Hi,
I updated my broker to 3.6.2 and ran the
simulations again, this time with prefetch count = 30 and
200 messages/second from the client side. I started the simulation at 23:50 IST (UTC+5:30).
Again everything worked fine
for some time. The send and receive message counts and rates were the same at the client and matched the counts and the
rates at the application server. The ready messages count was zero as seen from the graph on rabbitmq management web UI. But after around 5 hours, the same thing
happened - network traffic dropped within a few minutes(5-10 minutes
approximately) and so increased the latency of the messages(here I calculate
the latency by averaging the time in milliseconds it takes for any
message to go from client to app server and receive a reply back at the
client). Network traffic(at broker) and latency measured(at client) have been stable since then. The clients are still sending 200 messages/s but the receive rate at application server is lower(and almost constant). The receive rate at client matches the send(as well as receive) rate at the server so messages are not being queued up in client queues.

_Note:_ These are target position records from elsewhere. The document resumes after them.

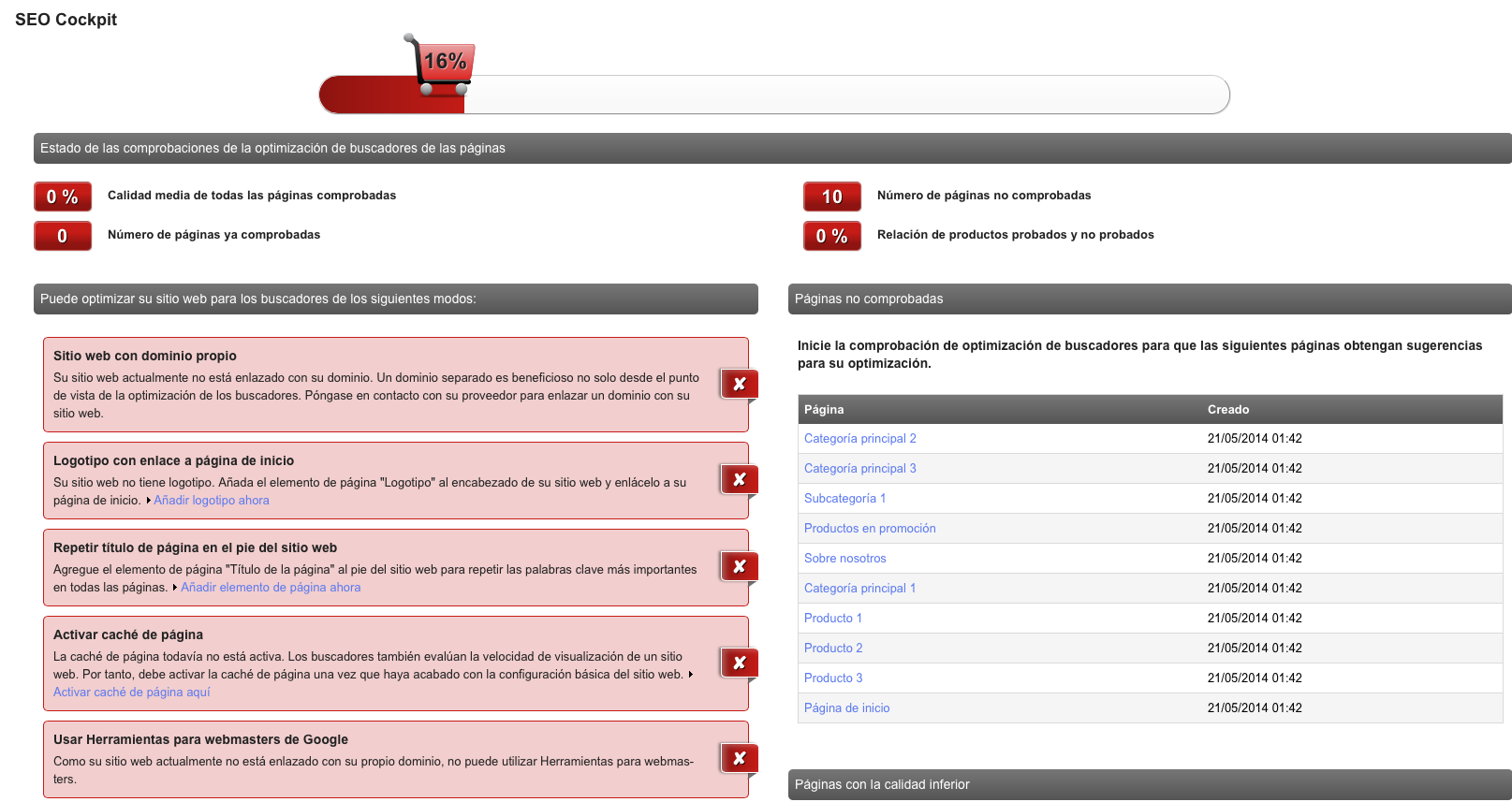The image size is (1512, 802).
Task: Click the shopping cart 16% progress icon
Action: tap(442, 64)
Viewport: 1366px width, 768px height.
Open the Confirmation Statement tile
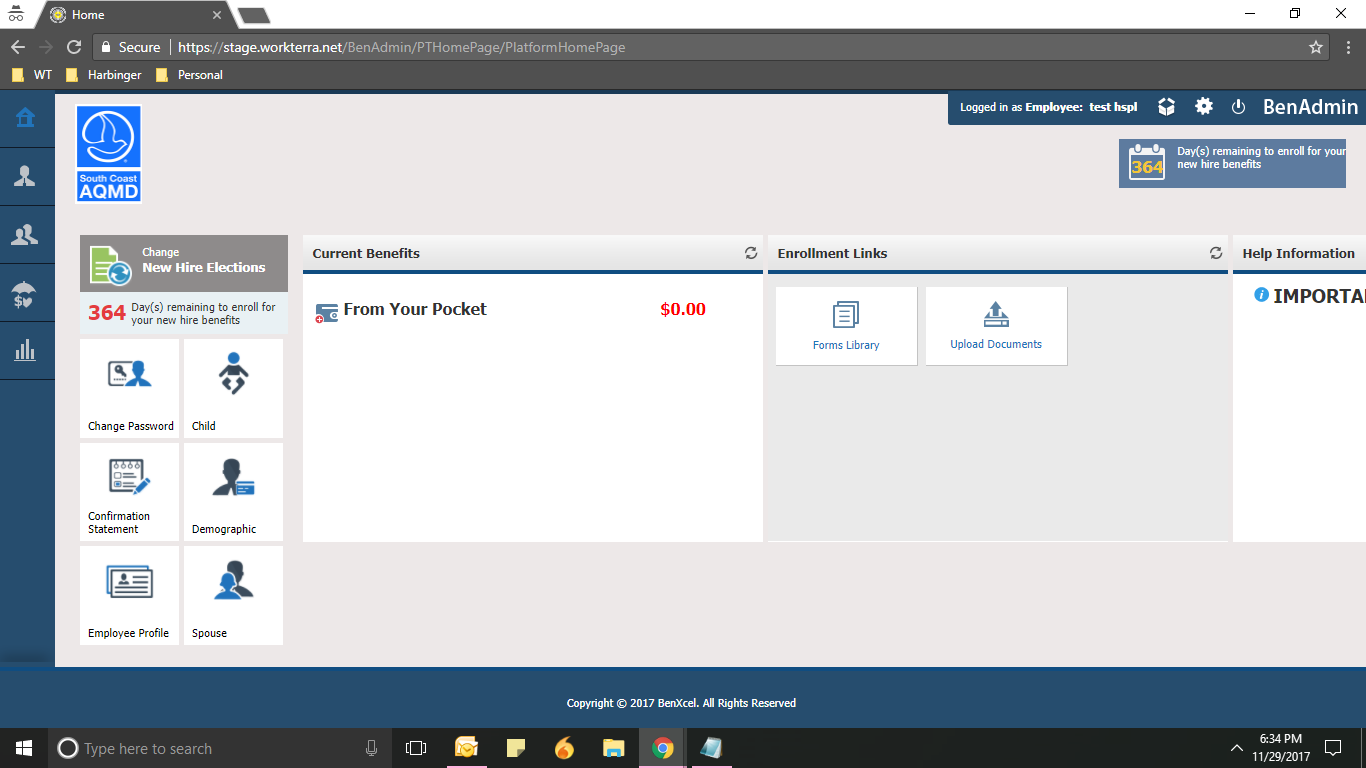click(x=130, y=492)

> If you see that the number of messages in Ready state is increasing,then nothing consumes them.
- The
connection between the application server and the broker is a low
latency network as I mentioned earlier(they are on the same VPC). I am
logging the timestamps, received and sent message counts and frequency at
both client and application server. I can see from the logs that the server is
always connected to the broker. Also all the ready messages belong to the queue of the application server. More importantly, the ready messages do not start increasing right away. I am attaching the graph from the rabbitmq management plugin.
> If they are also kept in RAM, by far the most likely reason is that they
are not matched by a policy that is supposed to make them lazy.
I checked, they are not in the RAM(only a few hundred are). All queues are durable(QoS1) and messages are persistent(QoS1).
I am also attaching the client and server logs, Memory and CPU utilization and Network In and Out graphs here. It would be very helpful If you could have a look at them. I am not able to understand the sudden drop in traffic after 5 hours as visible from the graphs.
I am running two separate scripts for clients(each making 15000 connections and sending 100 messages/s). The server should receive 200 messages in total - for 175 it replies back with 100 byte messages and for 25 it replies back with 40kb messages.
The columns of client<number>_latency.csv stand for the following in order:-
Timestamp (in seconds), connected users, small message receive frequency(per minute), small message latency(in milliseconds), large message receive frequency, large message latency, send message frequency (per minute), receive rate(per minute, this is the sum of small and large message frequencies).
The columns of server_frequency.csv stand for the following in order:-
Timestamp(in seconds), server connected(true or false), send frequency(per minute), receive frequency(per minute).
The timestamps in the logs files are in UTC(sorry for the inconsistency between time zones in the graphs and logs). I will also provide anything else you need.
Also like I asked earlier, is it possible to only increase prefetch count for one connection instead of global setting?